__STATED PROBLEM 1__.
Count the lines of the records below that contain the string "width", matching case exactly. Give only the number.

--- start EXTRACTED TEXT ---

Free throws and a high-tech basketball net

25 02 2012

NBA All-Star Saturday Night typically values style over substance, so it makes sense that a new technology incorporated into its main event follows along those lines. I came out with a story yesterday for Wired.com’s Playbook about the basketball net that will measure the force of dunks at the Sprite Slam Dunk Contest. The project to develop the net was a collaboration between Turner Sports, whose TNT channel will broadcast all All-Star Weekend events, and MIT Media Lab, which works on these kinds of hair-brained projects.

I found out about this idea by reading a Reggie Miller Q&A in the L.A. Times. Miller stated in the interview that Sport Science was developing the net for the NBA’s dunk contest. (Sport Science is the TV series that airs occasionally on ESPN.) I read that on Tuesday, February 21, and I emailed a guy connected to Sport Science to find out if that was the case. He said it wasn’t. At the same time, I went to a contact at Turner, who stated that there was a high-tech net. However, the person said it wasn’t Sport Science and didn’t tell me initially who the net developer was. But I did get an interview with Pete Scott, an executive in Turner Sports Digital.

--- end EXTRACTED TEXT ---
--- start DATA FOR PROCESSING ---

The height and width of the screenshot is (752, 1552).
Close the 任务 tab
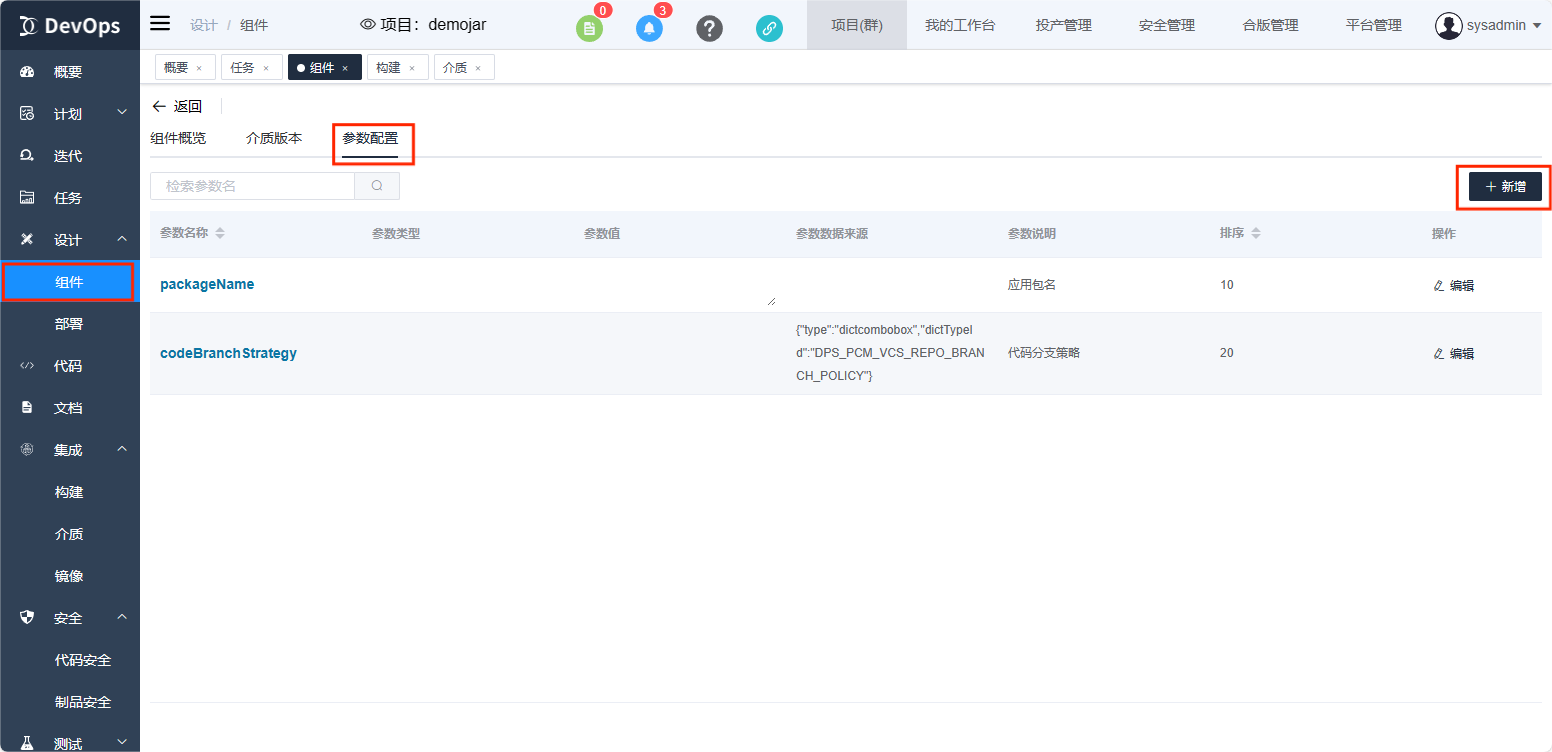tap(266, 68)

--- end DATA FOR PROCESSING ---
--- start DATA FOR PROCESSING ---

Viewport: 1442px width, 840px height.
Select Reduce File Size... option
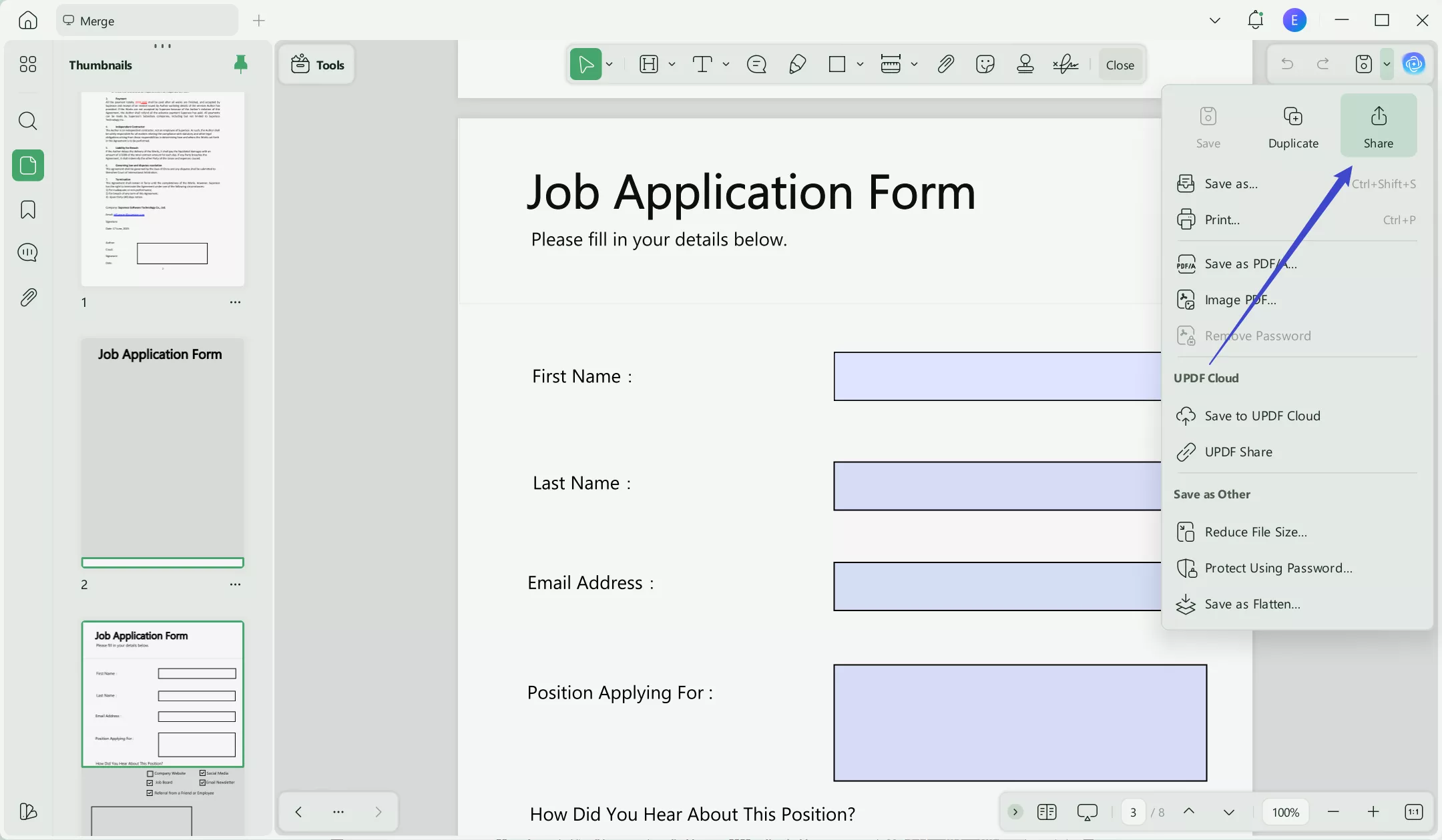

--- end DATA FOR PROCESSING ---
--- start DATA FOR PROCESSING ---

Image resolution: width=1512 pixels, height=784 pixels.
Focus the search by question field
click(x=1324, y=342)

--- end DATA FOR PROCESSING ---

__STATED PROBLEM 2__.
Does each statement agree with the basketball net article above? Answer yes or no for each, and quote the words from the article that decide it.
(a) The net was developed by Turner Sports together with MIT Media Lab.
(b) The Reggie Miller Q&A appeared in the New York Times.
(c) The net will measure the speed of dunks.

__FULL RESPONSE 1__.
3

__FULL RESPONSE 2__.
(a) Yes: "The project to develop the net was a collaboration between Turner Sports, whose TNT channel will broadcast all All-Star Weekend events, and MIT Media Lab"
(b) No: "a Reggie Miller Q&A in the L.A. Times"
(c) No: "the basketball net that will measure the force of dunks"